There’s a crisis in marriage equality in this country. And it has nothing to do with sexual orientation.
That’s one major finding of the newest State of Our Unions report, published by the National Marriage Project at the University of Virginia and the Institute for American Values’ Center for Marriage and Families. Released this week, the 2012 report spotlights the segment of America where marriage is drying up: the middle class.
Once the icon of solid marriages and two-parent families, the middle class is starting to resemble the poor’s relationship patterns: cohabitation, serial partnerships, divorce, and single parenting aided by welfare. Meanwhile, marriage is “becoming the preserve of the well-educated,” note the report’s authors (Elizabeth Marquardt, David Blankenhorn, Robert I. Lerman, Linda Malone-Colón, and W. Bradford Wilcox). And this, they assert, signals nothing less than “the social challenge for our times.”

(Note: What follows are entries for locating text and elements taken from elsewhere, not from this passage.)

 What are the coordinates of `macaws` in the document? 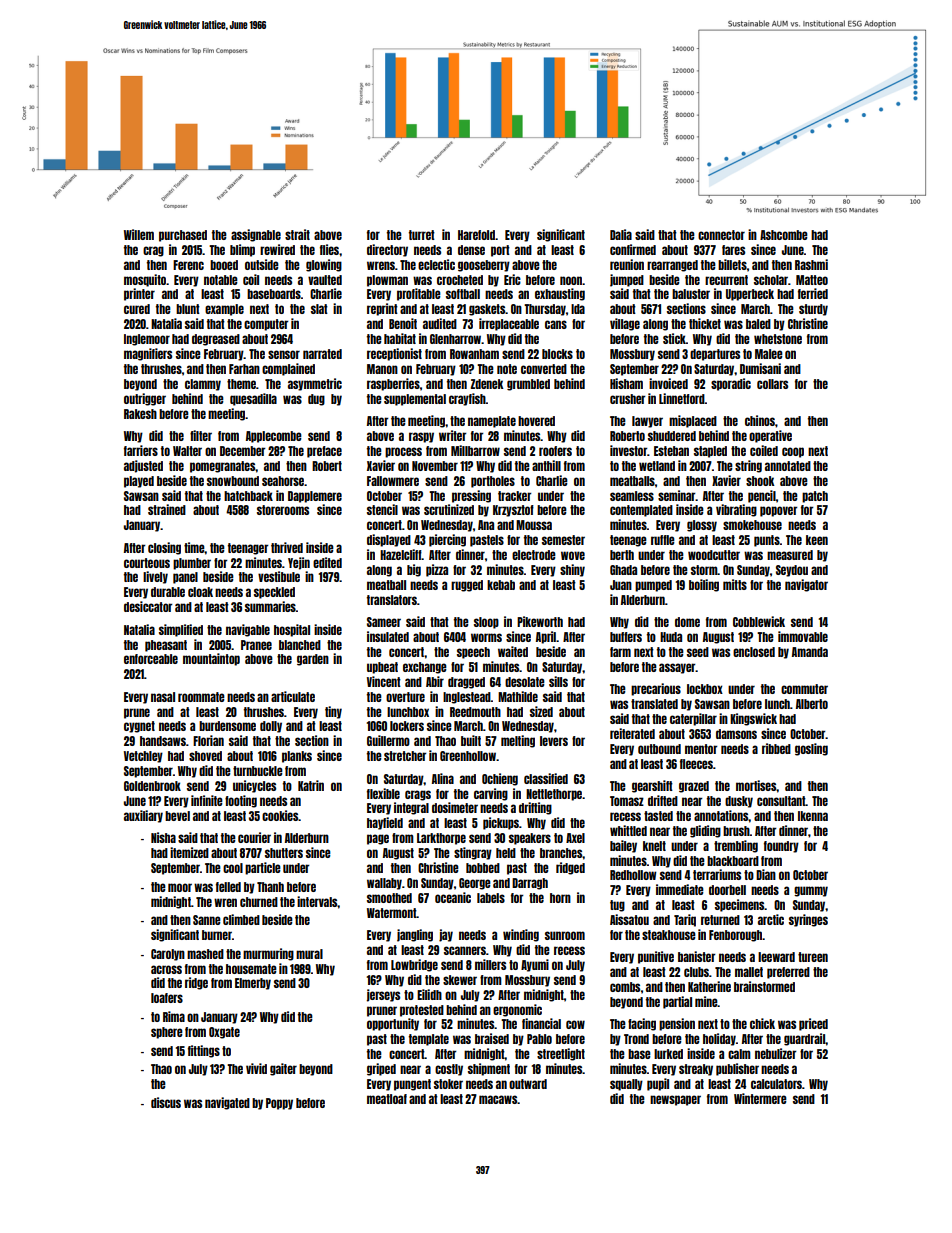 It's located at (498, 1099).
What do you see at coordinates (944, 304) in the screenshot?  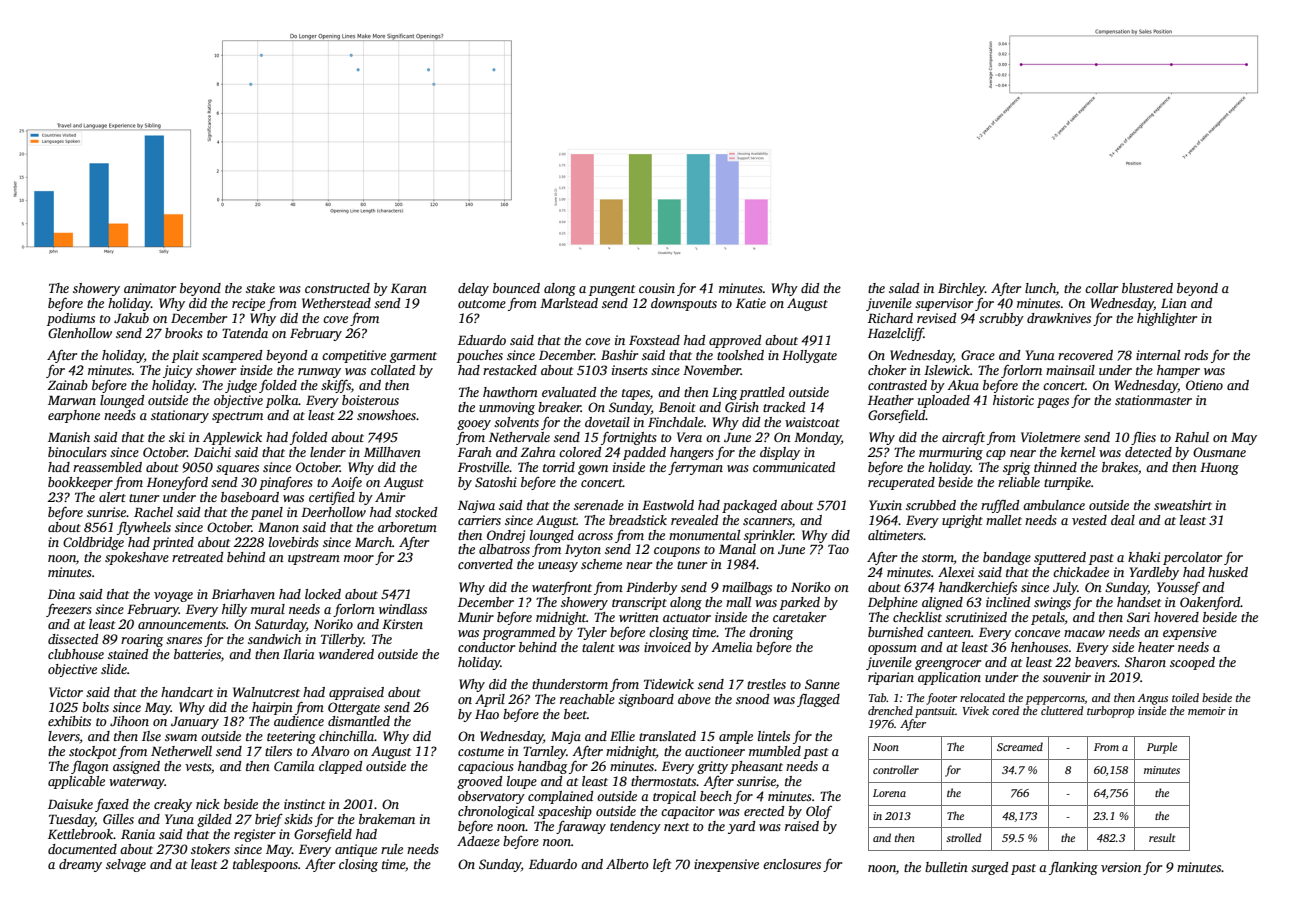 I see `supervisor` at bounding box center [944, 304].
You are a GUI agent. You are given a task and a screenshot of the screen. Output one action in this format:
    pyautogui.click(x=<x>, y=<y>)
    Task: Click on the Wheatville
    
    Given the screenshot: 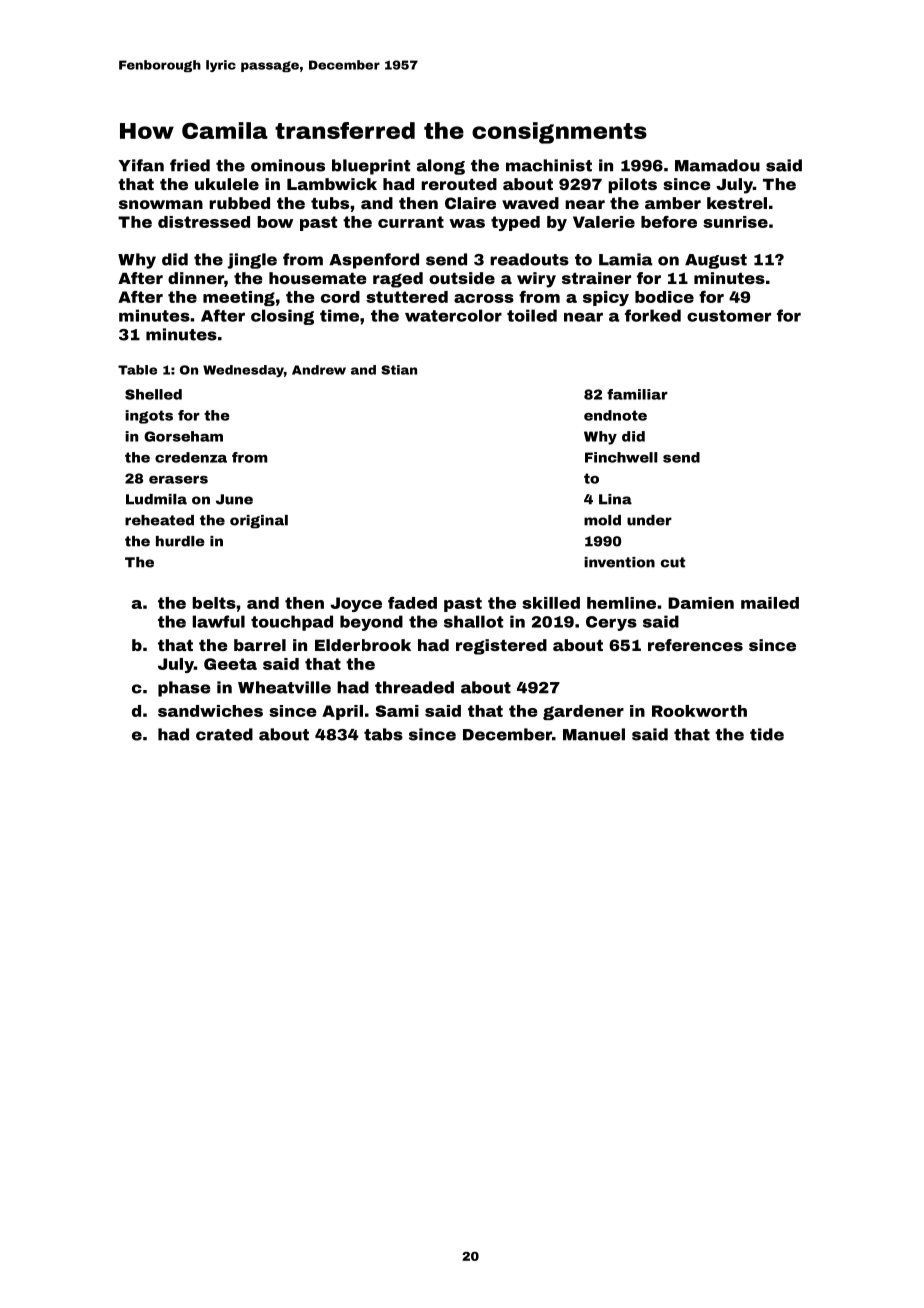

Middle America, which composes 60 percent of the U.S. population, is defined as citizens between ages 25 to 60 with a high school but not a college education. In the 1980s, only 13 percent of children in this population were born out of wedlock. By the end of the 2000s, that number rose to 44 percent—nearly half. Many of today’s middle-class children are born to cohabitating couples or to parents who regularly switch partners. Research indicates that these children face more economic instability, see more partner conflict, and are more likely to be abused than children in married or single-parent families. And they are more likely to repeat their parents’ behaviors, barring from them the economic and relational stability crucial to a healthy person and, indeed, a healthy society.
To promote strong marriages, give children a better start—and also, consequently, cut taxpayer costs—the report’s authors present to President Obama and other top policymakers 10 directives. Ranging from “triple the tax credit for children under age 3” to “help young men become marriageable” to “engage Hollywood,” the list addresses marriage from many important angles: economic, social, and attitudinal. But one angle conspicuously absent is religious. What’s the role of communities of faith in strengthening marriage?
At it turns out, Middle America’s marriage crisis overlaps with its religious crisis. As Wilcox notes in his forthcoming study “No Money, No Honey, No Church” and in his 2010 State of Our Unions, fewer white working-class Americans participate in church life than they did even 20 years ago—a striking reality given how churches have historically provided solidarity for the working class. According to the General Social Survey, level of church attendance decreased among all three educational groups from the 1980s to the 2000s, but the middle class showed the greatest decline. And because religious institutions so strongly perpetuate a “familistic” way of life—as well as give to members social support and civic skills—the dearth of religious activity also means fewer marriages and more economic strife.
What does this all mean for religious institutions? I believe they can do more to engage middle-class Americans in both pastoral and practical ways, which in turn will lay better foundations for marriage among middle-class attendees. Local church leaders might ask:
- Is our teaching accessible to attendees without a college degree?
- Are our pews filled with people from the same tax bracket, or do we strive for economic diversity?
- Are we encouraging cohabitating couples, especially those with children, toward marriage (at the appropriate time and in sensitive ways)?
- Are we providing job training and/or childcare, or partnering with nonprofit or government agencies that do, in order to ensure greater economic stability for middle-class couples?
- Do we teach the goodness and benefits of marriage, for individuals as well as society?
The list could go on. Certainly churches can’t alone turn the tide on Middle America’s marriage crisis; they, for example, can’t offer economic incentives in the form of tax credits or make anonymous fatherhood via sperm donation illegal (another of the 10 directives). The state plays a crucial (if at times bloated) role in shoring up marriage, as we see among many successful state-level marriage projects. But the state can’t do it alone. And with an institution like marriage, so laden with spiritual meaning and history, the church can’t excuse itself from the conversation. Church-state separation is wise and good for many public issues, but marriage may be one where church and state enjoy a happy union after all.